It's dark outside. Lighter than eigengrau, because of the starlight and moonlight and the shine and sparkle dancing upon the crystal cross created by the collective efforts of these two light sources. The crystal cross is like a guard, a ten-foot tall guardian with its arms outstretched three feet wide in either direction as to protect the church sleeping behind it. But it’s also a welcoming figure; it’s outstretched arms look ready to embrace all who come near it. I creep beneath its wings and across the soft grass upon which it holds its post. No light pours from the crack beneath the church's front doors. I wonder if she's here yet. I hope she’s not here yet.
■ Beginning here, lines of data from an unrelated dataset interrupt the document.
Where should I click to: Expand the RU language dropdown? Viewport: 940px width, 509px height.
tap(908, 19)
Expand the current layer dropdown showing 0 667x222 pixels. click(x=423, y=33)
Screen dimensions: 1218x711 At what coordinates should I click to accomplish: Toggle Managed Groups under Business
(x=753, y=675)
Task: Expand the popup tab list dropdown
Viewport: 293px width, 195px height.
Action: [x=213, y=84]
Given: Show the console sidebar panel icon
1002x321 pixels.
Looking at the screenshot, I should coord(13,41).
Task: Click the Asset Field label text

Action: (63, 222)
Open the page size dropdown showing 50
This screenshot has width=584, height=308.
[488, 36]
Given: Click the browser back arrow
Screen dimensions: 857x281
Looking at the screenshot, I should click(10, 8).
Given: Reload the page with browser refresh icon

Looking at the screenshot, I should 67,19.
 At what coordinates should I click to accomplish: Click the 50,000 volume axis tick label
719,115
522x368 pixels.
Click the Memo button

I knock on the long wooden door three times. Then, a bit of light is cast from the bottom of the door just before it opens. Phoebe takes my hand and pulls me through. The door shuts behind us, the thud echoing throughout the entirety of the great empty room. Her flashlight is the only source of light. When she shuts it off, the world is eigengrau.
   We're at the main altar at the front of the church. We both kneel before it. Phoebe starts praying aloud because she believes her prayers are stronger when audible outside of her mind. She holds my hand. She says words no one else in our congregation would accept except God. That's why we come every night after Father Luke and Father Marin and Sister Caroline have gone. For a community who teaches people to be accepting, I'd be eschewed by everyone if they knew my... "sin." Phoebe believes these sessions are mandatory especially after I refused to go to the gay-to-straight conversion camp and even more so after “the Baptism incident.”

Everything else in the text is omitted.